In this scenario, the high frequency rose trader knew you were interested in buying roses, so he raced to the florist before you and bought the roses at the price you wanted to pay. He also took the risk you would buy them back at a penny or two higher when you arrived to get your flowers.  If you had balked at the price increase, the florist wouldn’t have bought them back at $2.01 apiece, and the high frequency rose trader would have been stuck with an order of roses he really didn’t want or need.

That is exactly how HFT works in the securities markets.  Electronic trade orders can’t move faster than the speed of light, and the stock exchanges are located at different locations around the world.  When an order is placed electronically, those HFT firms located between the buyers of stock and the stock exchange where the order will be filled, can buy the stock you ordered at the price you were willing to pay a millisecond sooner. The HFT then sells you the stock at a penny or so higher per share.

HFT sounds pretty rude at best, and downright dishonest at the least; but, is HFT really a bad deal for the individual investor?  I guess the best way to answer that question is to ask “compared to what?”

When it comes to buying and selling stocks, liquidity is extremely important.  A market with sporadic buyers and sellers is an illiquid and inefficient market indeed.  As distasteful as HFT looks on the surface, it appears to help ensure a large number of buyers and sellers in the market, thus shrinking price spreads and increasing the odds an investor can sell their stock in the future.

Secondly, HFT seems to be more of a burden on large institutional traders than on smaller individual investors (See Morningstar article: “About That Rigging Claim.”  From my floral analogy above, you can see that buying a dozen roses at $2.00 apiece and selling to you for a 12 cents profit doesn’t sound like a smart way to strike it rich on Wall Street; however, when you are buying 100 million roses (or shares) and immediately re-selling them for a $1 million profit, you can see where HFT can be enticing.  To date, there doesn’t appear to be widespread HFT front-running on small trades entered by individual investors.

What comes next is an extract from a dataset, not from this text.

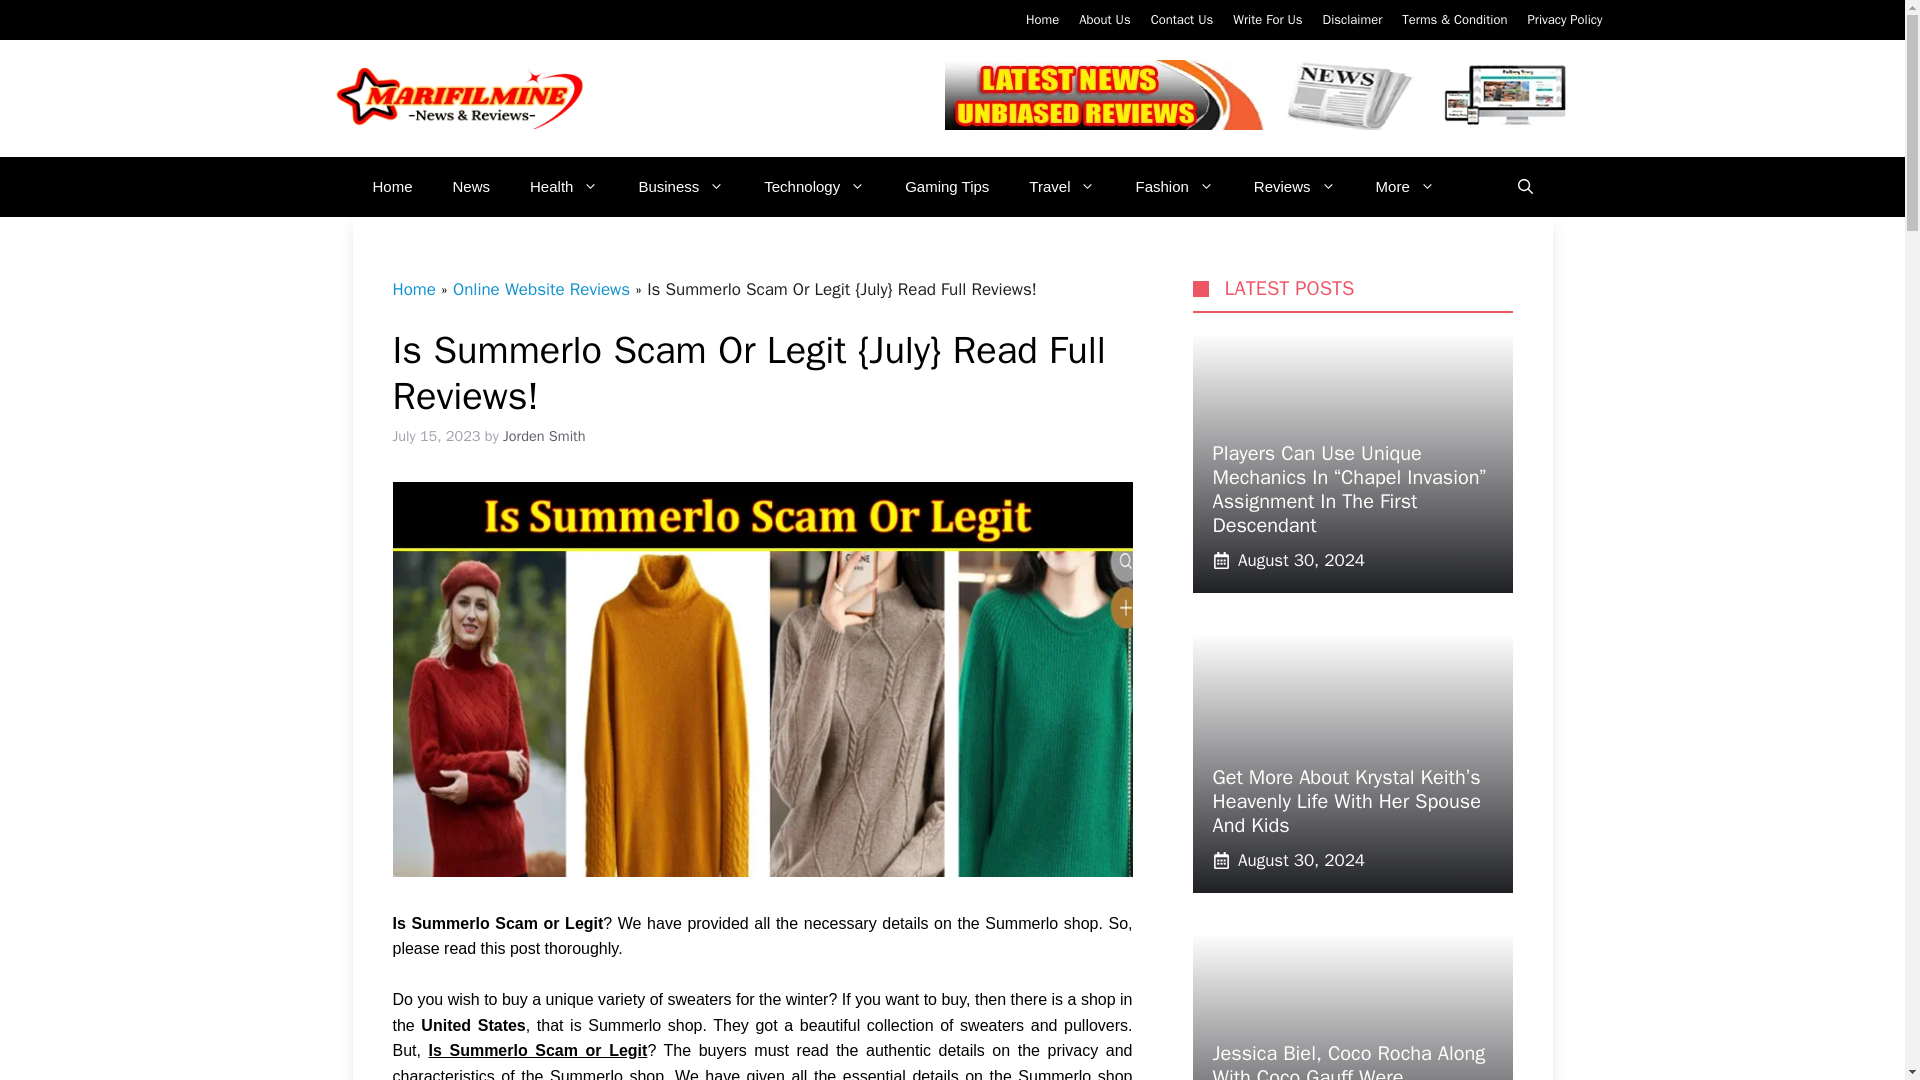  Describe the element at coordinates (1294, 186) in the screenshot. I see `Reviews` at that location.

Since the dawn of civilization, there have always been stories of markets being “rigged” against the little guy (see Proverbs 20:23).  The mission of the U.S. Securities and Exchange Commission (SEC) is:  “to protect investors, maintain fair, orderly, and efficient markets, and facilitate capital formation.”  When I look back over my 20 year financial career, the markets are fairer, less costly, and more orderly and efficient today than they have ever been.

In the past, small investors had huge barriers of entry that made investing difficult.  There were odd lot differential fees which made small trades extremely expensive, but today, few brokerage firms charge odd lot penalties.  Until 2001, stock prices were quoted in eighths of a dollar which increased price spreads (and trader profits), but now stocks are priced down to the penny, reducing price spreads and trading costs for all investors.  30 years ago there were almost no discount brokerage firms available to the small investor, but today there are numerous low cost opportunities to fit the needs of practically any interested investor.

Is the stock market rigged, like the 60 Minutes segment implies?  Yeah; probably, but it has always been rigged.  Even though middlemen have been skimming profits on stock trades at the expense of investors since the invention of the stock market, that hasn’t stopped millions of long term investors from accumulating vast sums of wealth.  In my financial career spanning two decades, I have observed substantially more money has been lost by NOT investing than has ever been lost BY investing.  In spite of HFT, markets today are less expensive, more transparent, and less sleazy than ever.  With the airing of the 60 Minutes segment, I suspect HFT will percolate to the top of the SEC’s list of Wall Street shenanigans to investigate.  But, I hope any regulatory cures they implement are better than the alleged financial ills of HFT.